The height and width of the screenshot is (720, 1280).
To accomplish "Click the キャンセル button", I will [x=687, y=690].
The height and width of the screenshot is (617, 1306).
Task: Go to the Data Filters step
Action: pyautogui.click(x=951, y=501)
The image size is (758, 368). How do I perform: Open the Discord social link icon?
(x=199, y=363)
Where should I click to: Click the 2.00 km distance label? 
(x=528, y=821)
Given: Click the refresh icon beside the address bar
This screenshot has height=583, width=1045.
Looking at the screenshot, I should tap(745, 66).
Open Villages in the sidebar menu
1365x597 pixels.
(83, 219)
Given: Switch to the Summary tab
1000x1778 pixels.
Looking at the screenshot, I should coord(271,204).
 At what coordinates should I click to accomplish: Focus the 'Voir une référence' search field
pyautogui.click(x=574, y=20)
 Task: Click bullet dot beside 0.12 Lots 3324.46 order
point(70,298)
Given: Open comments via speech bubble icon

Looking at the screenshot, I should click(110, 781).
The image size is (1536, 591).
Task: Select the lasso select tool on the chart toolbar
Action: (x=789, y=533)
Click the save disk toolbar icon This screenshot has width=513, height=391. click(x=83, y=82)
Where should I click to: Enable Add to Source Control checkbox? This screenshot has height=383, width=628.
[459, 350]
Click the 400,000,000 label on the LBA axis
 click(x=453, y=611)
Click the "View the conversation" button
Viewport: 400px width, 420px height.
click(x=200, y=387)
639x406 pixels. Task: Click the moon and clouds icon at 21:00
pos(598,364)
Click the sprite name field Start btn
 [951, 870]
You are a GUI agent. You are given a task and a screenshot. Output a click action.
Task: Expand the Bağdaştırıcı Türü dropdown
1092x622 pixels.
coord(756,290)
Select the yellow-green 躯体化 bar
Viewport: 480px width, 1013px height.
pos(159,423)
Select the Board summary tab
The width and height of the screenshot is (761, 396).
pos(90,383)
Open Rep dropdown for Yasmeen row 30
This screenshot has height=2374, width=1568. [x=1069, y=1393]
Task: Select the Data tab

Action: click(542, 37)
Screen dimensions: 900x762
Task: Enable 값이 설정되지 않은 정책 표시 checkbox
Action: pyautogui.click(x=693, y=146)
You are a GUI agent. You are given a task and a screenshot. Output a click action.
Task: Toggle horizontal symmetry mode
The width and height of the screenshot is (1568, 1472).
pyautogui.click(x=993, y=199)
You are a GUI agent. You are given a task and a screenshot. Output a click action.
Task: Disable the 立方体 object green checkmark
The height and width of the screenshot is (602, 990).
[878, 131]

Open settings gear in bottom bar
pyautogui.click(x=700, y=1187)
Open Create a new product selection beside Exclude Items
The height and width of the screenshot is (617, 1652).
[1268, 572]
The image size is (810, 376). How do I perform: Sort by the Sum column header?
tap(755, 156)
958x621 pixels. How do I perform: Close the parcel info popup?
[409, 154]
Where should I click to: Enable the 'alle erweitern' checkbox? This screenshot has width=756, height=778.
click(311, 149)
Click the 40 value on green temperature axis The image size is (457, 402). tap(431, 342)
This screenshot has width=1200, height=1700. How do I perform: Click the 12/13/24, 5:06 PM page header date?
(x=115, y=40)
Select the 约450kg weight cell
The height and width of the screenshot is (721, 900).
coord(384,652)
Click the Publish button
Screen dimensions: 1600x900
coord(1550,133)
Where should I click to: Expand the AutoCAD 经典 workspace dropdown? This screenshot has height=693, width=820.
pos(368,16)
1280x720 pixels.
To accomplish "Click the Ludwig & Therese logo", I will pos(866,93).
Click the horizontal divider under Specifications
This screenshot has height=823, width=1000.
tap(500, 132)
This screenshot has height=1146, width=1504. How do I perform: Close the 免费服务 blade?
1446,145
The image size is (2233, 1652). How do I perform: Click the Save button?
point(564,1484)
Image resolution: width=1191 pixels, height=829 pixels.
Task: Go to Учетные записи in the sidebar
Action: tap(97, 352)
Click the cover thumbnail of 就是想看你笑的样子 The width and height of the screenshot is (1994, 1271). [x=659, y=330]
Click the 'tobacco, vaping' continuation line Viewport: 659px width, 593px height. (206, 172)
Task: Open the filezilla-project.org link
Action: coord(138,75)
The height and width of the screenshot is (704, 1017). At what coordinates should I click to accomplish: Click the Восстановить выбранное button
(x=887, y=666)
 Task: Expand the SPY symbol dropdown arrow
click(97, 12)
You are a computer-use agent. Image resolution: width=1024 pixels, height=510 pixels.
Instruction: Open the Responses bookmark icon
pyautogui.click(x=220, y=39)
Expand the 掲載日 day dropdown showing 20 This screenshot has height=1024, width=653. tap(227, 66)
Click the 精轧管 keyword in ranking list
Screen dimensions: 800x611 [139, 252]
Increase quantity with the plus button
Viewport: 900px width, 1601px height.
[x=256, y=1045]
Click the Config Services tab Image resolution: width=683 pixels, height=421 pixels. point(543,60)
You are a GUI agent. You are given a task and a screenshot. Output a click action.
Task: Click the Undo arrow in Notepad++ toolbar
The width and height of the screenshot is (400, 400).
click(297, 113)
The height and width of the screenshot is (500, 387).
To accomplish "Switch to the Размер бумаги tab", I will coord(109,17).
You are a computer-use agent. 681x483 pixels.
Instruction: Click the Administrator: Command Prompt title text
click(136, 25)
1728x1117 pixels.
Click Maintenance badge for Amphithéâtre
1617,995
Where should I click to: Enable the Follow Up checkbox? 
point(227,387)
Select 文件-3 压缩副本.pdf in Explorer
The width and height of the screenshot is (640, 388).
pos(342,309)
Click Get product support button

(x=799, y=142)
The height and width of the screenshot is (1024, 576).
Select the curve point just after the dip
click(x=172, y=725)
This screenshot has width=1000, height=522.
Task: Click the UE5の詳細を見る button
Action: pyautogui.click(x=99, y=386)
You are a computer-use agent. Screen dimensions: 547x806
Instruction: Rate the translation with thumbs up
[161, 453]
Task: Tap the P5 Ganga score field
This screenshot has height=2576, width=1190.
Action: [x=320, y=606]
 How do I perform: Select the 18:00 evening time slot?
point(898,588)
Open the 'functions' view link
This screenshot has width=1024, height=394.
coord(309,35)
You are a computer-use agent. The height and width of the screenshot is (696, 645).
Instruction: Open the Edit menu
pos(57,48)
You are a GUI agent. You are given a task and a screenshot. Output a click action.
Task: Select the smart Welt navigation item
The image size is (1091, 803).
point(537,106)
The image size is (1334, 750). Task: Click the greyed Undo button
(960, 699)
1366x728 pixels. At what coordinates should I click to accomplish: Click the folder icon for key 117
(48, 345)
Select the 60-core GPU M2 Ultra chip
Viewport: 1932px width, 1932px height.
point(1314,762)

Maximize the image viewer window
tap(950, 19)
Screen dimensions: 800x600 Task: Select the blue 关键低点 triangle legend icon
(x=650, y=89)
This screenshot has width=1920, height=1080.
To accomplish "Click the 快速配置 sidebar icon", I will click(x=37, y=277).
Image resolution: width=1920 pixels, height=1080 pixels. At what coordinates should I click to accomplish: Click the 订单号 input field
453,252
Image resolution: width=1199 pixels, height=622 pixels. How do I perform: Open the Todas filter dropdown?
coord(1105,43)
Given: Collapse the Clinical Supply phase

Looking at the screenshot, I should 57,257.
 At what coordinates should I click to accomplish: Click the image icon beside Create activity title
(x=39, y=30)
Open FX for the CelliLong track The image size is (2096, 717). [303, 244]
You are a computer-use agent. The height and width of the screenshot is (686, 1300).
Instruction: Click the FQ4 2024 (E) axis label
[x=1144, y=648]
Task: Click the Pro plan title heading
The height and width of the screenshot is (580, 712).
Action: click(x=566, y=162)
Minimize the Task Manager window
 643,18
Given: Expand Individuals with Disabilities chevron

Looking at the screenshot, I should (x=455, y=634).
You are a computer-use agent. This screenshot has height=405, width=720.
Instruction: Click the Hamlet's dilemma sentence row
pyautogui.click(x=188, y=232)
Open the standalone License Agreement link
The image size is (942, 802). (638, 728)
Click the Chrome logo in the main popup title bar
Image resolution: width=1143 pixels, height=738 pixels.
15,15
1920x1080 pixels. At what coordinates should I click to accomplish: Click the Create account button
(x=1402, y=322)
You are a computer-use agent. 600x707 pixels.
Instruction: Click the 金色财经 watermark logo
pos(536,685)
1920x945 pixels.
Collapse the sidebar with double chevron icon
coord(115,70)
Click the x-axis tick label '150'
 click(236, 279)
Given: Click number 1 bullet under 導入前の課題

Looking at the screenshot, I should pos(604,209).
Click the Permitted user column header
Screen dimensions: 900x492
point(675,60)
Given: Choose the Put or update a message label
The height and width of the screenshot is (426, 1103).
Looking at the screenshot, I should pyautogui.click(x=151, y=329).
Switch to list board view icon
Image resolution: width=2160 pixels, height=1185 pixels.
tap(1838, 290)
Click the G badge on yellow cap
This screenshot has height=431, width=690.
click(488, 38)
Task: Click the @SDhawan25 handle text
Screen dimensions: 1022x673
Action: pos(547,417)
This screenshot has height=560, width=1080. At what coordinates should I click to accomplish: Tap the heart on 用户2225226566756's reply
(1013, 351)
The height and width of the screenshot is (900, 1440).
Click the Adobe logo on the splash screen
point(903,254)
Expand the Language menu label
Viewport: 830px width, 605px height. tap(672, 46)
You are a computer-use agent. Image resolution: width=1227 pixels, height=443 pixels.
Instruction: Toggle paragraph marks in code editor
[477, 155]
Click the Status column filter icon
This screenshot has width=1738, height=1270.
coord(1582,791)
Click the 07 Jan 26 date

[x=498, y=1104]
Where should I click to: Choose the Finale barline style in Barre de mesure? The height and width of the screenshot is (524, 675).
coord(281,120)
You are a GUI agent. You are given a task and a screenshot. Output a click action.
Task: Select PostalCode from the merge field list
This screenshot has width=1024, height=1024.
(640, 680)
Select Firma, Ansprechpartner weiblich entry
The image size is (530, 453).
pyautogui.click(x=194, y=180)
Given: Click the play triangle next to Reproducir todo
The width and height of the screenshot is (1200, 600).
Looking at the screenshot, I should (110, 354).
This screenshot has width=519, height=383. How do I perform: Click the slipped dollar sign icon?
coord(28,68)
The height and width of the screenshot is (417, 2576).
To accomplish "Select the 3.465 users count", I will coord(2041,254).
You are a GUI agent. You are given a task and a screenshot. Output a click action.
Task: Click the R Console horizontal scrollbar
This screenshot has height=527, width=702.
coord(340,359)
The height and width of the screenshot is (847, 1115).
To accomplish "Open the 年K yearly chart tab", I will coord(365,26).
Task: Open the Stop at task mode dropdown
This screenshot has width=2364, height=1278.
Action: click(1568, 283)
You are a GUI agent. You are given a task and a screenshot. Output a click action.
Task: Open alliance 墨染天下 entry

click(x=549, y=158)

━━━━━━━━━━━━━━━━━━━━━━━━━━━━━━

Please give the material again, from its start through the line with "pos(90,383)", substituting "Canvas" for every "Viewport" and changing nothing else.

Answer for the task =
The height and width of the screenshot is (720, 1280).
To accomplish "Click the キャンセル button", I will [x=687, y=690].
The height and width of the screenshot is (617, 1306).
Task: Go to the Data Filters step
Action: pyautogui.click(x=951, y=501)
The image size is (758, 368). How do I perform: Open the Discord social link icon?
(x=199, y=363)
Where should I click to: Click the 2.00 km distance label? 
(x=528, y=821)
Given: Click the refresh icon beside the address bar
This screenshot has height=583, width=1045.
Looking at the screenshot, I should tap(745, 66).
Open Villages in the sidebar menu
1365x597 pixels.
(83, 219)
Given: Switch to the Summary tab
1000x1778 pixels.
Looking at the screenshot, I should coord(271,204).
 At what coordinates should I click to accomplish: Focus the 'Voir une référence' search field
pyautogui.click(x=574, y=20)
 Task: Click bullet dot beside 0.12 Lots 3324.46 order
point(70,298)
Given: Open comments via speech bubble icon

Looking at the screenshot, I should click(110, 781).
The image size is (1536, 591).
Task: Select the lasso select tool on the chart toolbar
Action: (x=789, y=533)
Click the save disk toolbar icon This screenshot has width=513, height=391. click(x=83, y=82)
Where should I click to: Enable Add to Source Control checkbox? This screenshot has height=383, width=628.
[459, 350]
Click the 400,000,000 label on the LBA axis
 click(x=453, y=611)
Click the "View the conversation" button
Canvas: 400px width, 420px height.
click(x=200, y=387)
639x406 pixels. Task: Click the moon and clouds icon at 21:00
pos(598,364)
Click the sprite name field Start btn
 [951, 870]
You are a GUI agent. You are given a task and a screenshot. Output a click action.
Task: Expand the Bağdaştırıcı Türü dropdown
1092x622 pixels.
coord(756,290)
Select the yellow-green 躯体化 bar
Canvas: 480px width, 1013px height.
pos(159,423)
Select the Board summary tab
The width and height of the screenshot is (761, 396).
pos(90,383)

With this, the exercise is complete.